Afghan officials vaguely blame the attacks on "enemies of Afghanistan" and denounce neighboring Pakistan for harboring Islamic insurgents bent on destroying this fragile new democracy. The reinvigorated Taliban militia, for its part, has vowed to wage a bloody spring and summer offensive against the Afghan state.
But a variety of foreign analysts and military officials here offer a different explanation: a vast canvas of weakly governed and unprotected territory in which drug traffickers, feuding tribesmen and opportunistic criminals -- as well as Taliban gunmen on motorbikes and mysterious suicide bombers -- operate with increasing ease, despite the presence of tens of thousands of foreign troops in the country.
"There are feudal fights, factional rivalries, people settling old scores, people opposed to anti-drug operations," said Cmdr.
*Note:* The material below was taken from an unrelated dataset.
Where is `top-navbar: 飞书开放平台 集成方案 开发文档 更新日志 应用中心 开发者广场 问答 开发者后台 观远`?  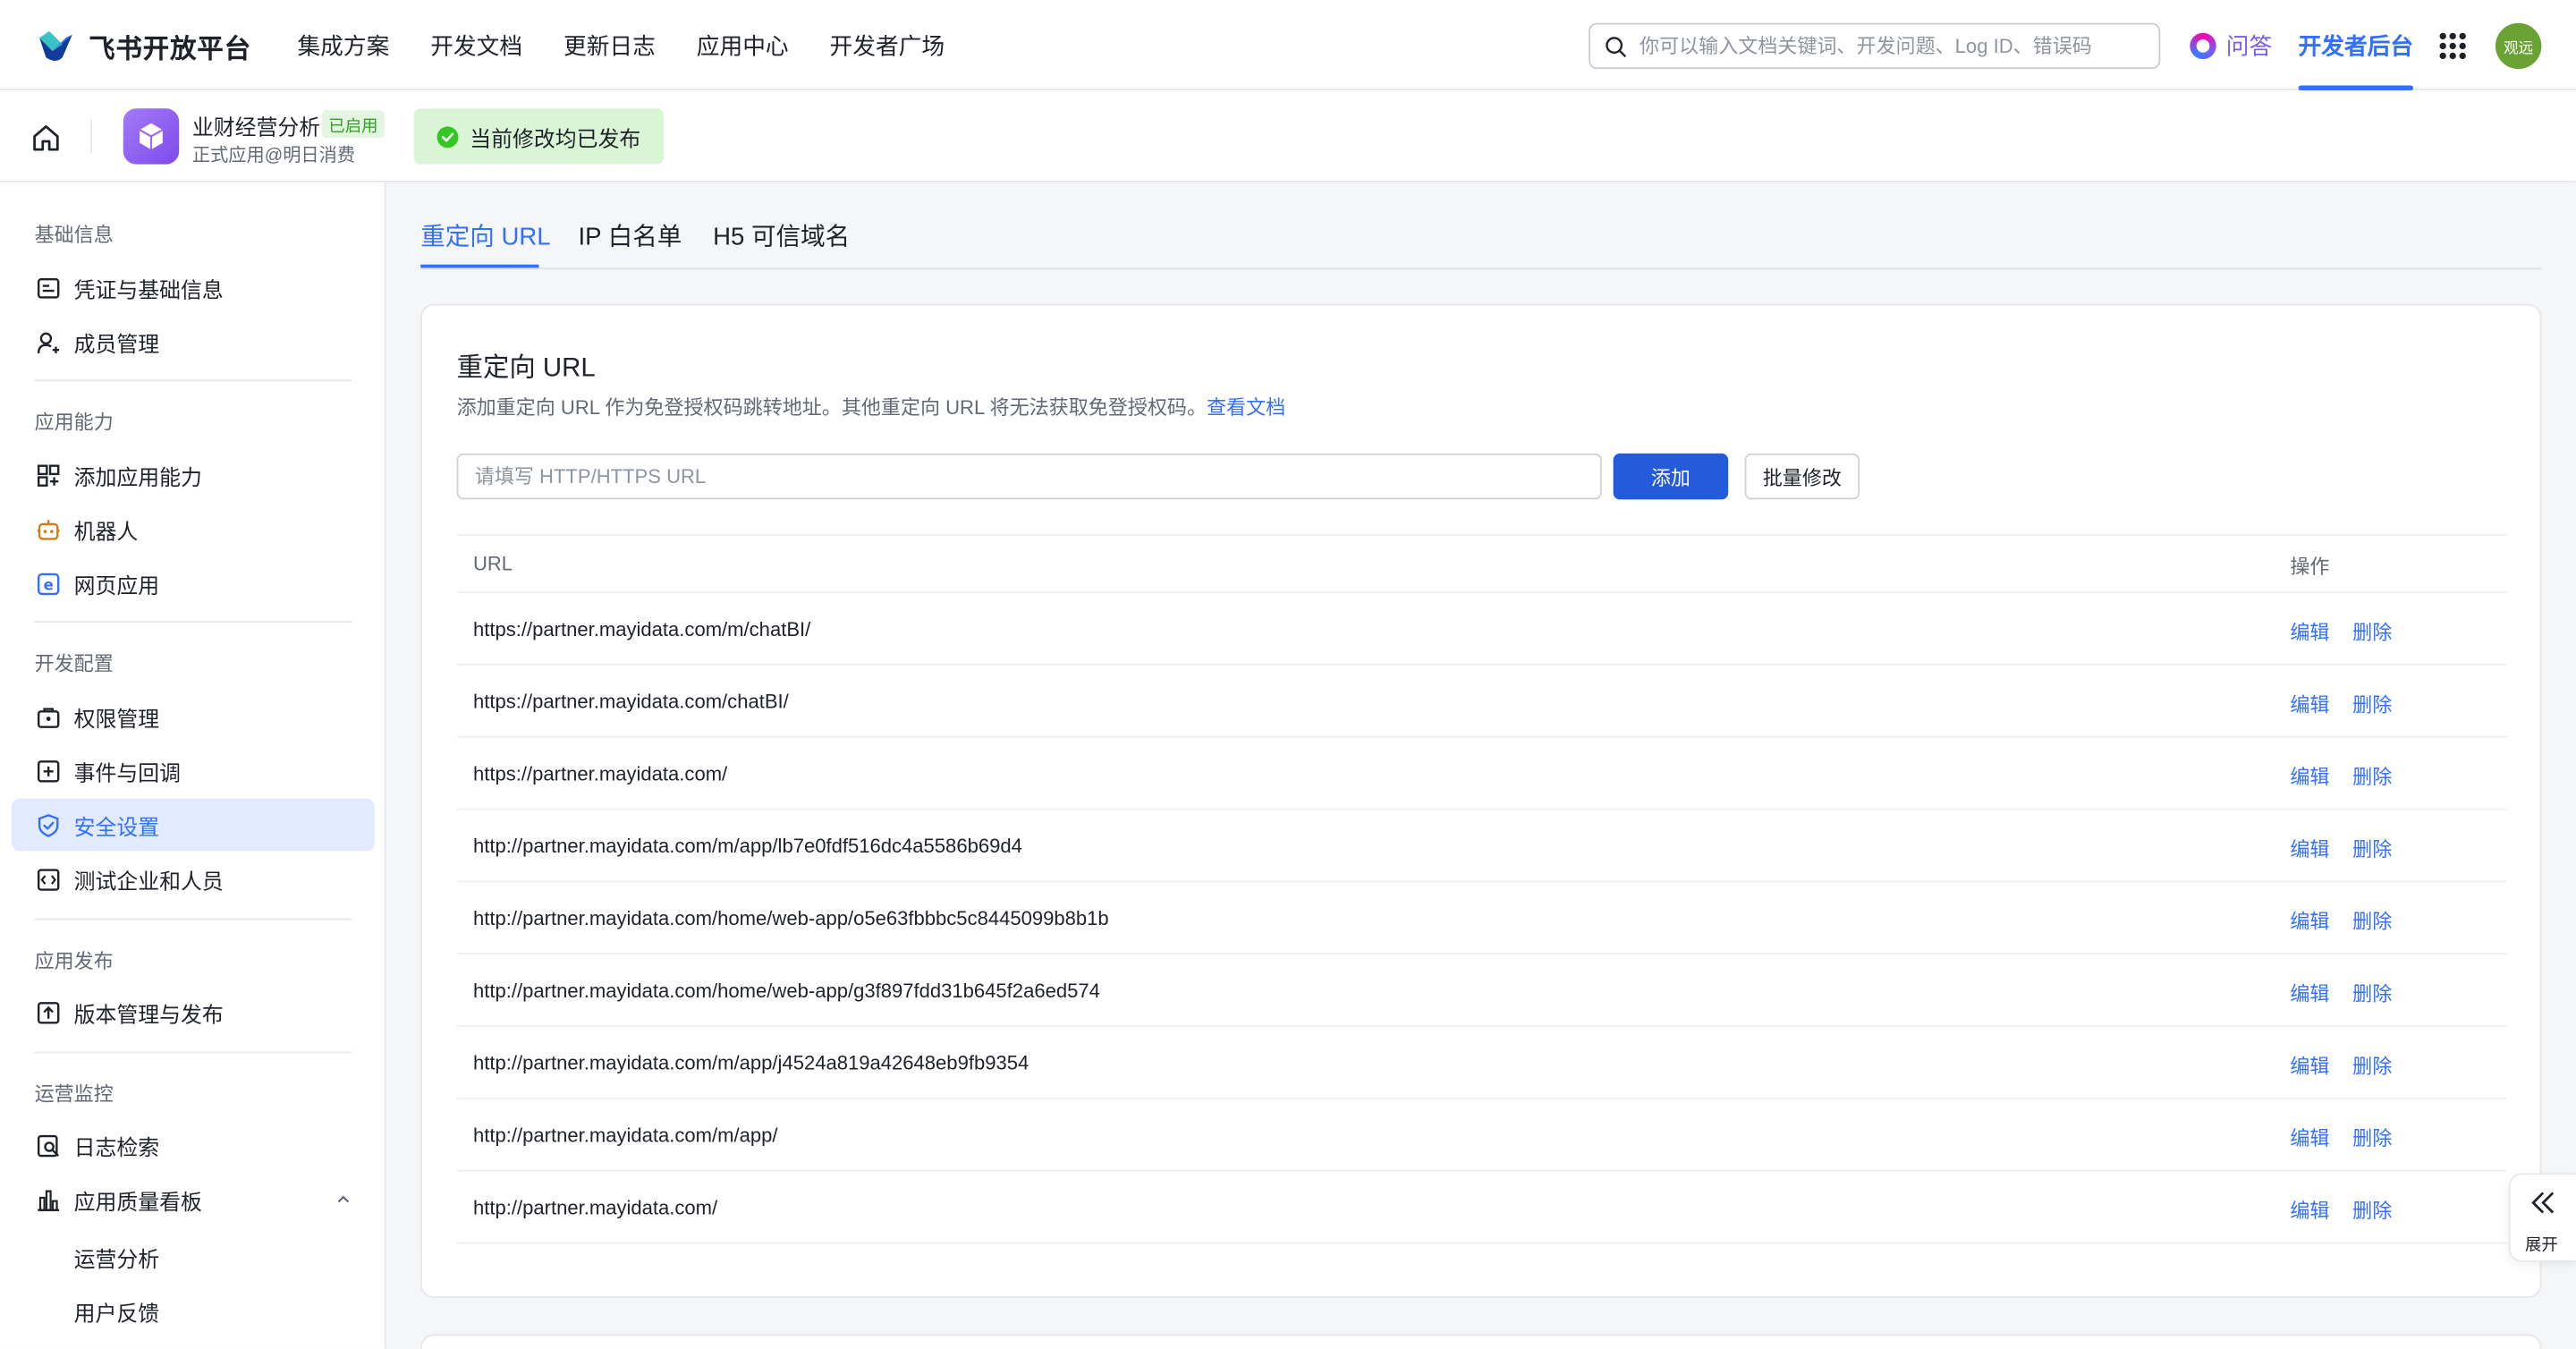 top-navbar: 飞书开放平台 集成方案 开发文档 更新日志 应用中心 开发者广场 问答 开发者后台 观远 is located at coordinates (1288, 46).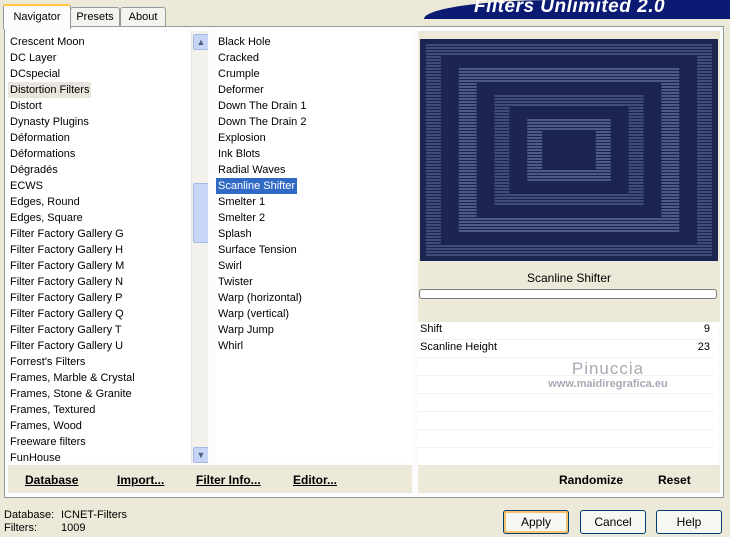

Susan Eagles, spokeswoman for the NATO-led International Security Assistance Force here. "There is no coordinated strategy between incidents," she added. "When there are areas of ungoverned space, where the rule of law is not in operation, it becomes a breeding ground for insurgent action."
In addition to the growing number of suicide bombings, a tactic once unknown in Afghanistan, Western officials cite persistent reports of a burgeoning collusion in Helmand and Kandahar provinces between drug traffickers and forces loyal to the Taliban, which banned opium poppies as un-Islamic when it ruled most of the country five years ago.